REQUIREMENT - All that is needed is the lines from the one containing "Where should I" through the end of the listing, printed exactly, with no pictures among them.
*** INFORMATION PROVIDED Section Begins ***
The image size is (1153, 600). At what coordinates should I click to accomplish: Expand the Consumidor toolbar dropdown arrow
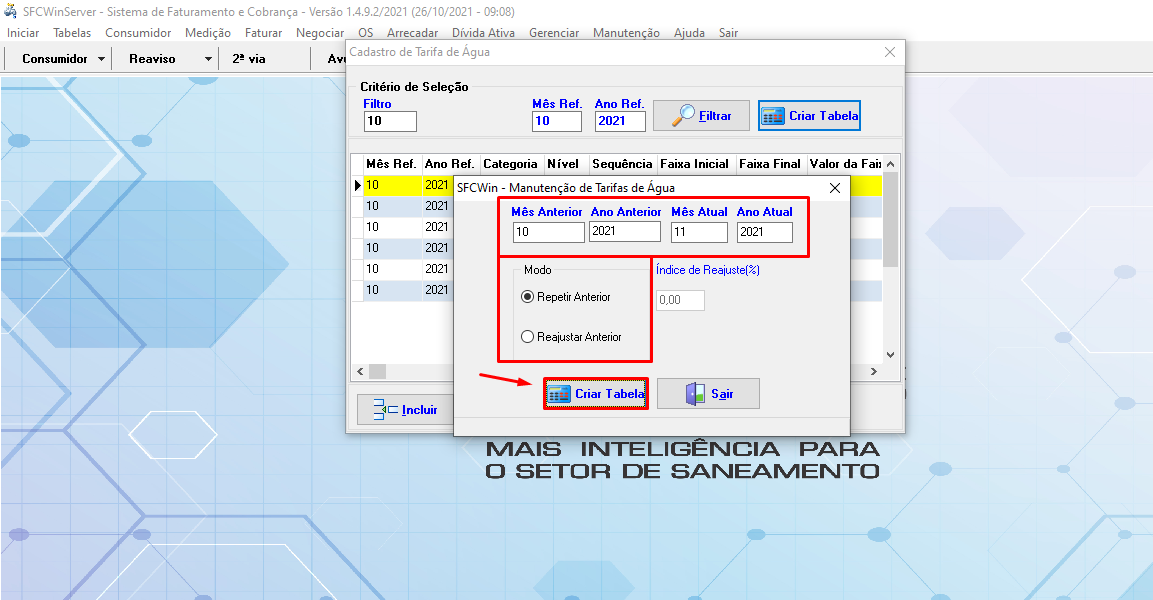click(102, 59)
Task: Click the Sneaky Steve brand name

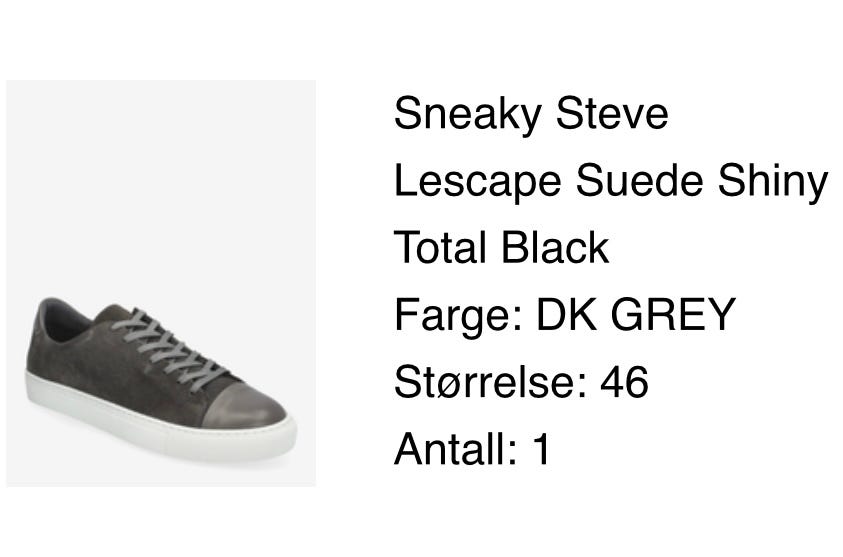Action: click(531, 114)
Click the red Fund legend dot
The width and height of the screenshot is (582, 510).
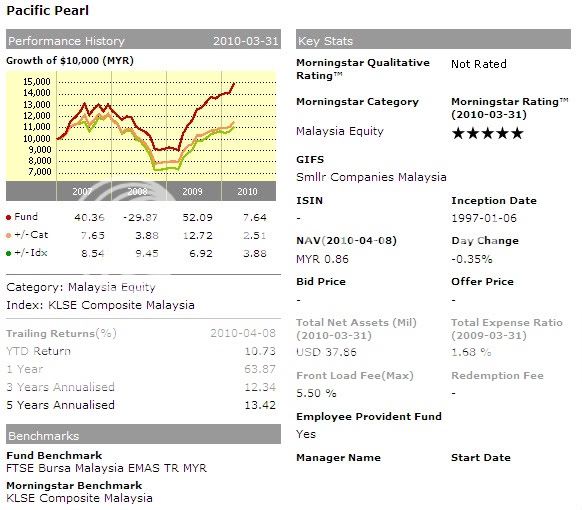[9, 218]
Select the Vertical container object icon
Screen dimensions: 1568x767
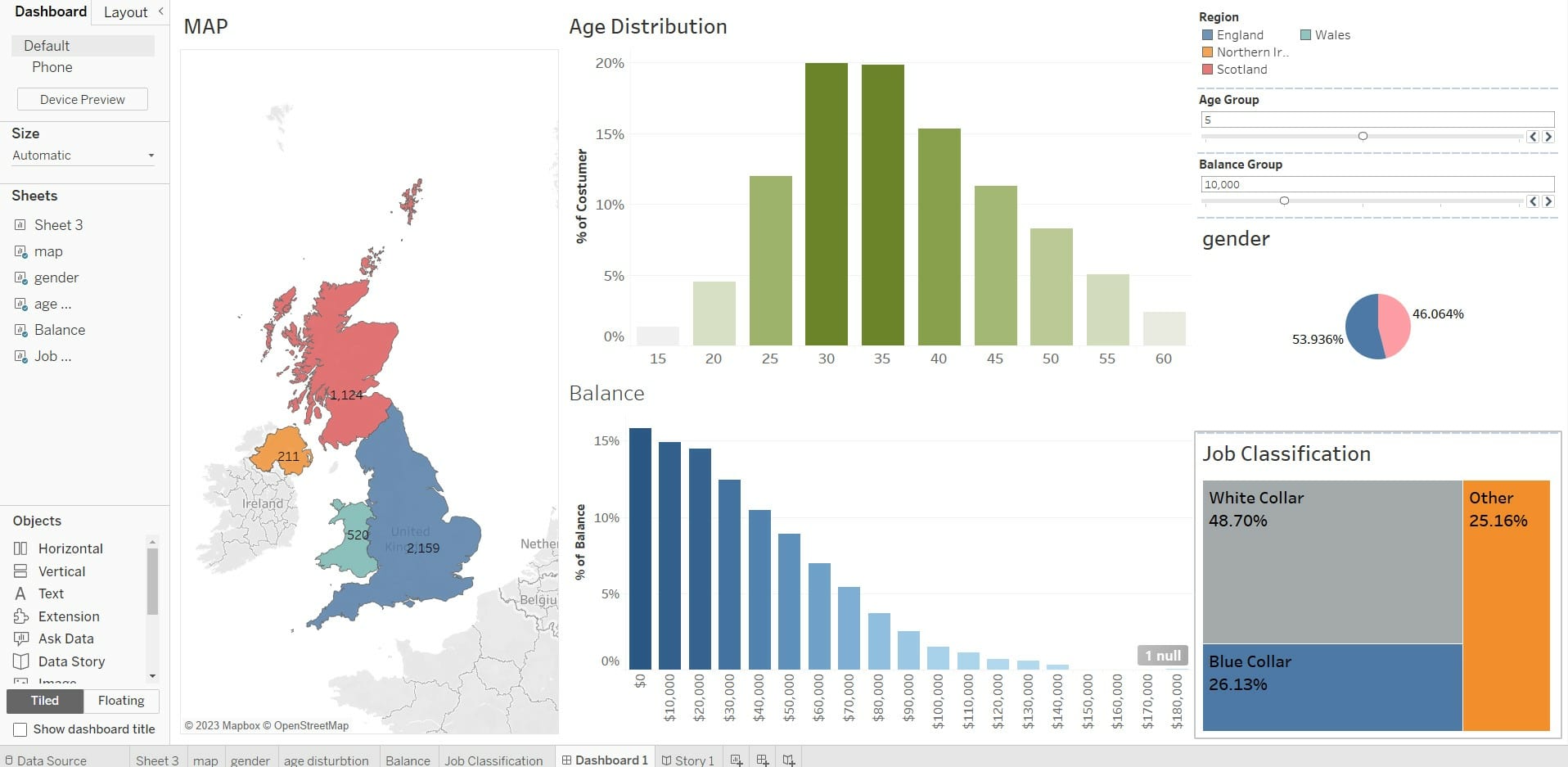21,571
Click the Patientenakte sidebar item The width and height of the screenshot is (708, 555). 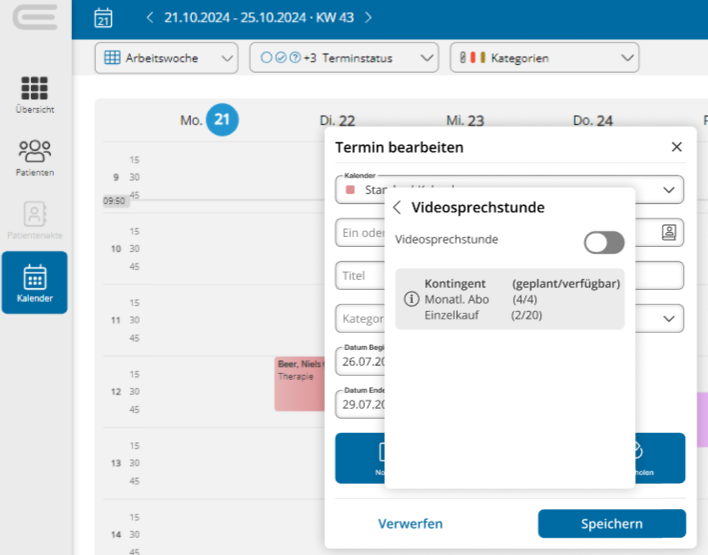pos(35,220)
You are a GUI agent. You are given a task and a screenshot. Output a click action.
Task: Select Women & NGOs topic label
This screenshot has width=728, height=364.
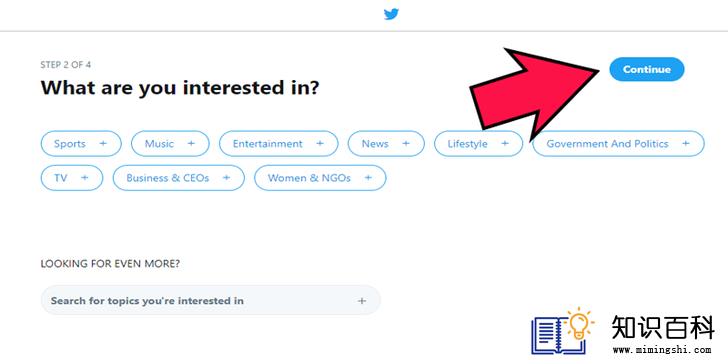(x=309, y=177)
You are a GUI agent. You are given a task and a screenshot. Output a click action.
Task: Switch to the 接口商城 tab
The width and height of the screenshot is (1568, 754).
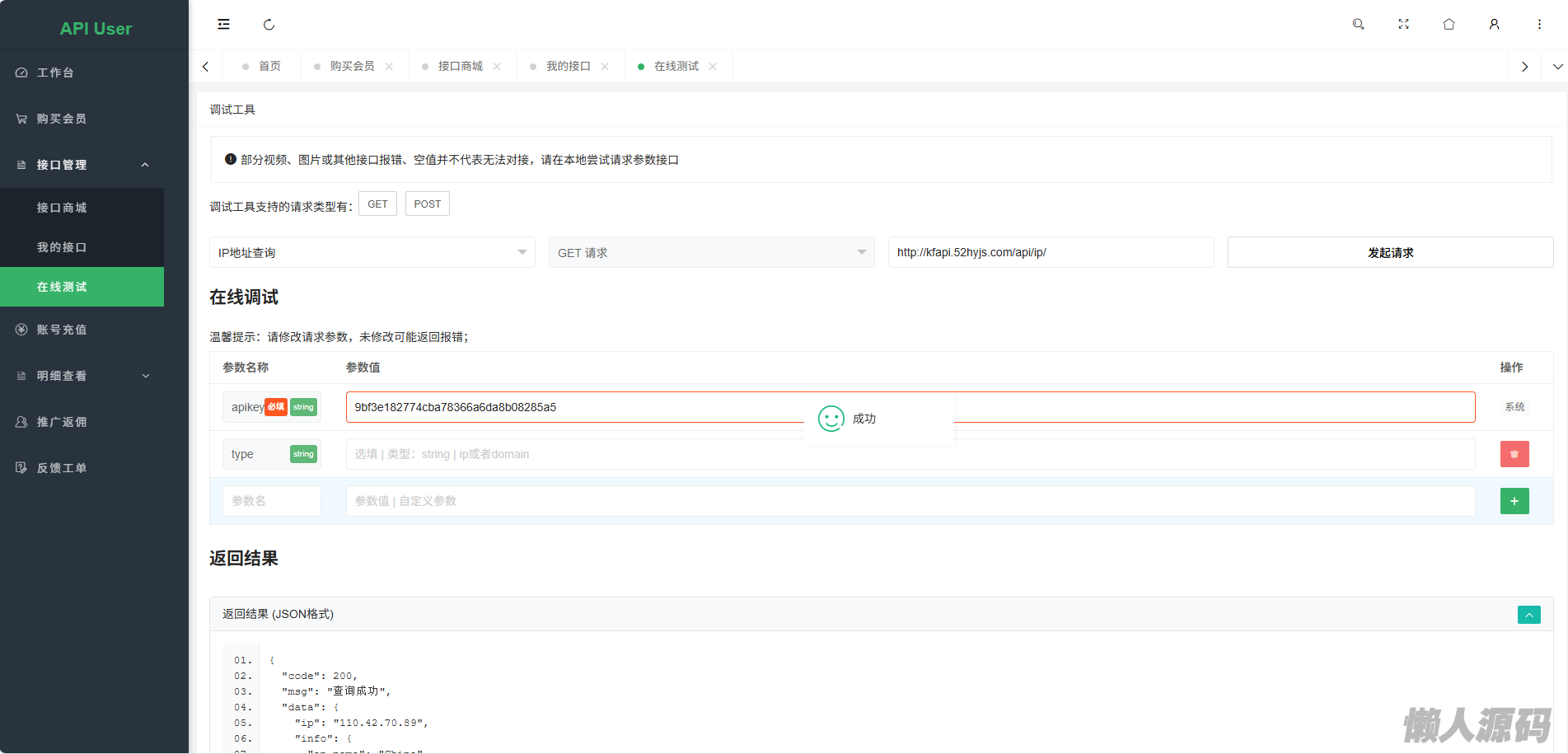coord(460,66)
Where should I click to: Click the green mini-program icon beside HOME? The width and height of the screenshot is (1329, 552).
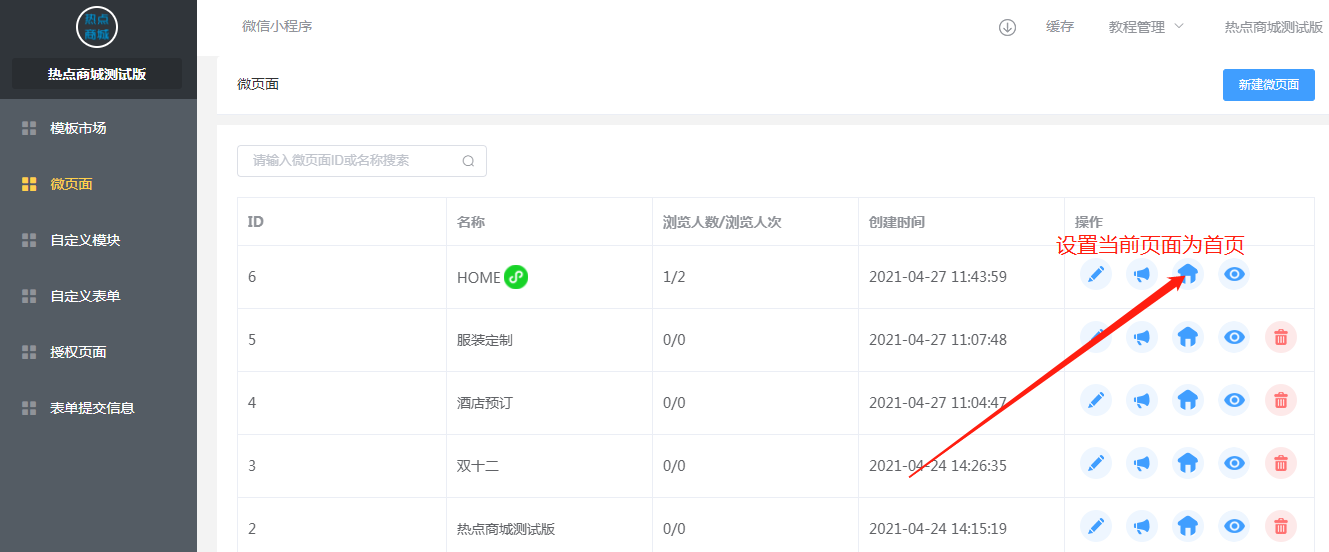[x=516, y=277]

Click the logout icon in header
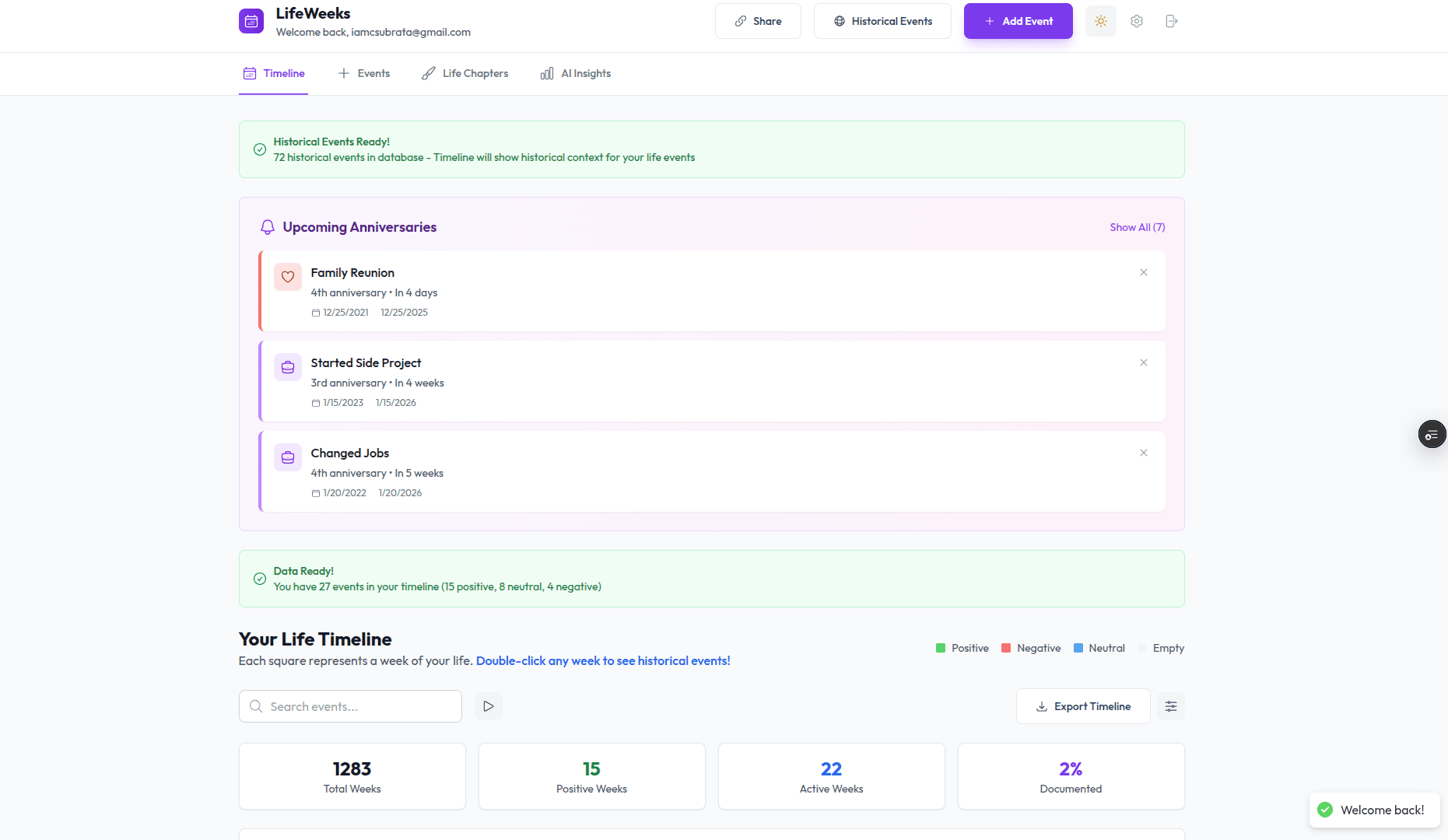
*** INFORMATION PROVIDED Section Ends ***
SOLUTION TO THIS PROBLEM -
Where should I click to: Click the green mini-program icon beside HOME? The width and height of the screenshot is (1329, 552).
[x=516, y=277]

Click the logout icon in header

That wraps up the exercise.